Greatest hits album by 10cc
- Released: 6 November 2006
- Recorded: 1965–2006
- Genre: Rock
- Label: Universal Music Group

10cc chronology
| Strawberry Bubblegum (2003) | Greatest Hits ... And More (2006) | Clever Clogs (2008) |

= Greatest Hits... And More =

Greatest Hits... And More is a 2006 compilation and video albums of songs by English pop group 10cc as well as pre-10cc and post-10cc work by its founding members, Graham Gouldman, Eric Stewart and Kevin Godley and Lol Creme, performing as Godley & Creme.

Professional ratings
Review scores
| Source | Rating |
| AllMusic | Star Half star |
| Classic Rock | Star |

==Content==
The band's first six albums, from 10cc (1973) through to Deceptive Bends (1977) are very well represented with four tracks each except for How Dare You! which has only three tracks featured. Only one song from Bloody Tourists (1978) features, however, and no material from any of the band's further five albums is featured, except for Mirror Mirror (1995), which is represented with "Ready to Go Home".

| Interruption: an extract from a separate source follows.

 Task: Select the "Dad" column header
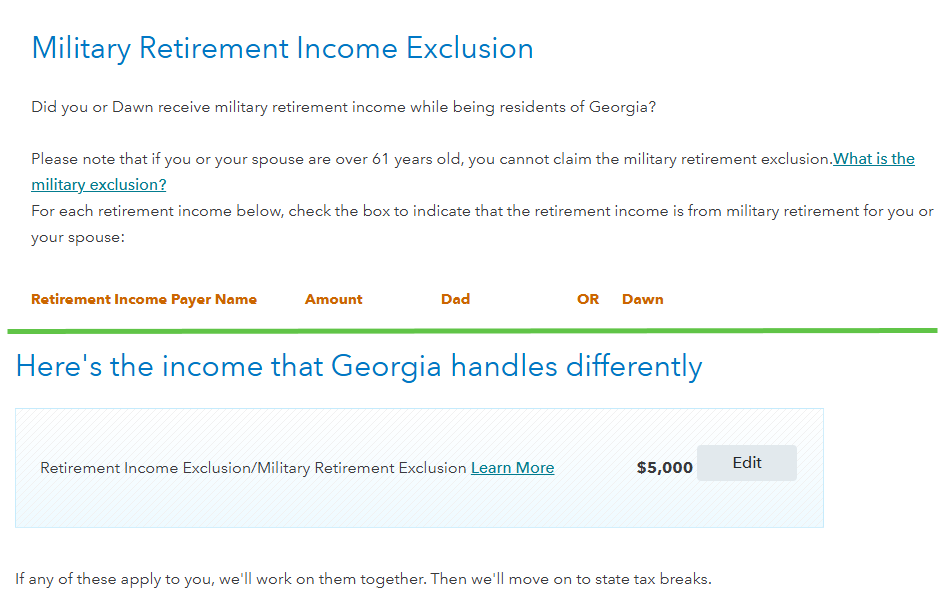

Three Godley & Creme songs are featured, two of these from Ismism (1981) and another from The History Mix Volume 1 (1985). The only album from an early incarnation of 10cc, Hotlegs' album Thinks: School Stinks (1971), is represented with the hit "Neanderthal Man". The biggest hit by Wax (Graham Gouldman and Andrew Gold) is also featured.

Finally, Graham Gouldman recordings of songs he had written for popular 1960s bands are featured on disc two, amongst them are songs he had written for The Hollies and The Yardbirds. "A Groovy Kind of Love" by The Mindbenders, a mid-1960s band featuring Eric Stewart, is also featured as the song was a hit in both the UK and the US. Two songs from GG/06 (Godley and Gouldman) also featured, these songs never having a release before.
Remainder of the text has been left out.